### TEXT SEGMENT
- - -
In the study, participants were randomized to receive a
canvasser who would talk to them about either transgender prejudice (the
experimental condition) or about recycling (the control condition). The
canvassers who talked about prejudice used a scripted conversation that
asked participants to recall a time when they were judged negatively,
to help them empathize with transgender people who experience prejudice.
This technique is known as “analogic perspective-taking.”
In addition, Broockman and Kalla also tested the “contact
hypothesis,” which suggests that exposure to a member of a stigmatized
group reduces prejudice toward that group. They tested it by including
transgender canvassers in their study.
Before and after the conversation, participants were given a
variety of survey questions. The researchers took care to conceal the
true nature of the survey, which probed attitudes about transgender
individuals. Participants showed no indications of suspicion about the
true nature of the survey.
The study found that participants who were assigned to a
canvasser who talked to them about transgender prejudice saw their
prejudice on this topic drop. The change also had practical
implications, as these participants became more supportive of a law that
would protect transgender people from discrimination. Interestingly,
the gender status of the canvasser did not affect the
results—non-transgender and transgender canvassers were equally
effective.
- - -
### DATA SHOWN
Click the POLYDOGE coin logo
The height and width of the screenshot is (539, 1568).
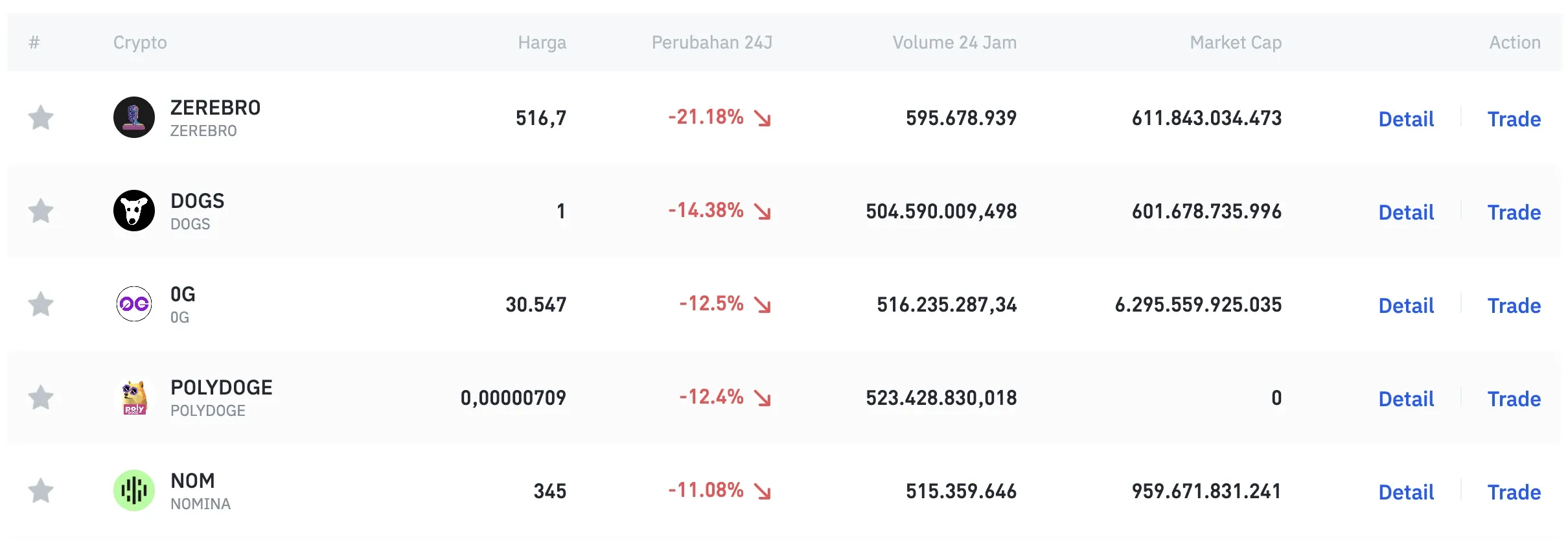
- - -
### EXERCISE OBJECTIVE
Using the text on the canvassing study, answer these questions:
1. What subject did canvassers discuss in the control condition?
2. What is the technique of asking participants to recall being judged negatively called?
3. What kind of law did participants in the experimental condition become more supportive of?
The material shown here comes from a different source than the text.

### EXERCISE SOLUTION
1. Recycling.
2. Analogic perspective-taking.
3. A law that would protect transgender people from discrimination.